D+C Newsletter

Dear visitors,

do You know our newsletter? It’ll keep you briefed on what we publish. Please register, and you will get it every month.

Thanks and best wishes,
the editorial team


Distorted and incomplete

by Hans Dembowski
IP: Special issue “Development policy: Farewell, charity!” December 2007, 143 p., €9.95

The monthly journal IP [ Internationale Politik ] is the discussion forum of the German Council on Foreign Relations (DGAP), the Federal Republic’s foreign-policy establishment. IP devoted its December issue to development matters. Depressingly, its assessment of the current state of international debate was incomplete and distorted.

The opening headline, “Farewell, charity!” is neither new nor exciting. After all, the makers of development policy have been preaching for years that a fair and just world order is needed, not charitable donations.

In the opening article Bartholomäus Grill once more lists flaws of programmes of the past, many of which were identified long ago. His essay is published under the headline “Snow ploughs for Guinea”. The catchphrase does not allude to a recent blunder – but to misguided aid provided by the Soviet Union, of all places, to another then-socialist country.

Only in his conclusion does Grill observe that “the time is ripe for development policy to be seen as a global structural policy”. It is not mentioned, however, that this phrase was coined by the German Development Ministry, which has been stressing the idea for years – without getting sufficient attention from foreign-affairs circles.

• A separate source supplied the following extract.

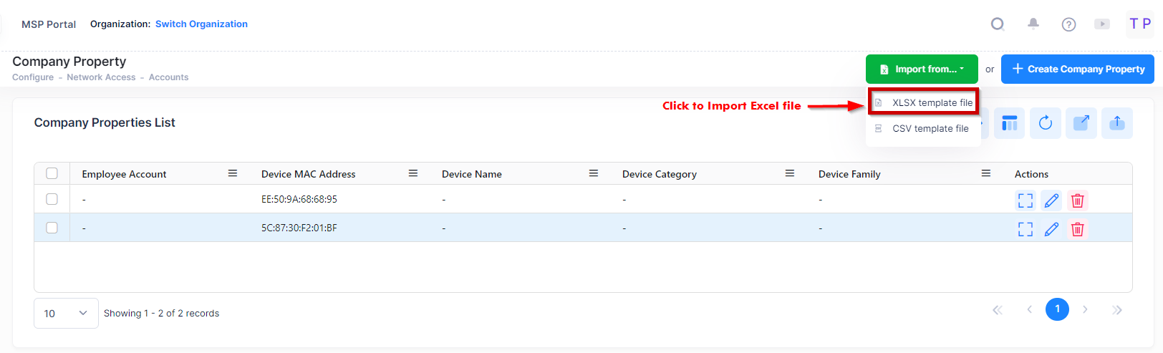Choose CSV template file from the menu
The width and height of the screenshot is (1163, 353).
point(930,129)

Of course, the makers of development policy know that poverty is closely linked to trade, security issues and – increasingly – climate change. However, coherent action in the national cabinet does not depend on them alone.

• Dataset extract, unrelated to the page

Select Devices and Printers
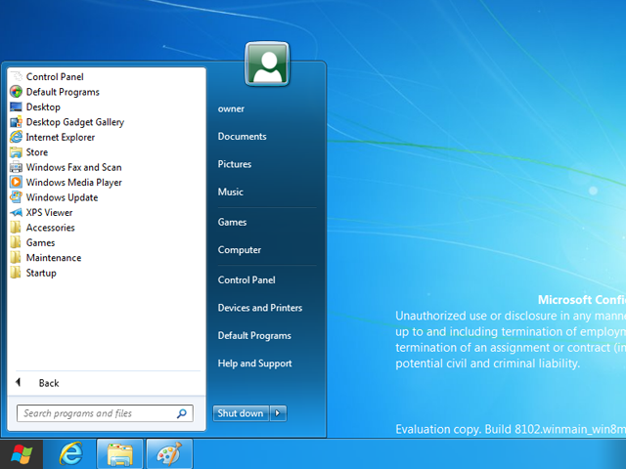[259, 308]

In closing, Grill briefly mentions the Paris Declaration on Aid Effectiveness, which sets out new approaches to development assistance. The OECD agreed on this Declaration almost three years ago, in an attempt to boost the ownership and responsibility of governments of developing nations. As an eminent foreign-affairs journal, IP should have assessed this approach with all its strengths and weaknesses. Instead, Joachim Betz lists once more many relevant points as to why it was needed, only briefly mentioning the document itself.

It suits the overall tone that Ronald Bailey ridicules the World Bank, claiming it did once have a brilliant insight. Unfortunately, according to Bailey, the World Bank’s study of just how much institutions, the rule of law and other intangible capital matter for successful development soon vanished onto library shelves without much public discussion. He does not mention that the Bank has been consistently preaching “good governance” for an entire decade, because it has indeed understood these links. In this context, it comes as little surprise that IP allows Andrew Mwenda to put forward the far from original observation that successful private-sector investments promote development, but corrupt governments do not.

In defence of the authors, their essays are not totally implausible. What is most distorting is the editorial context. This IP issue implies that it is giving an important input to the development debate, but ultimately it only lists many of the interesting ideas that development policy has hatched since the collapse of the Soviet Bloc – without naming the original sources. (dem)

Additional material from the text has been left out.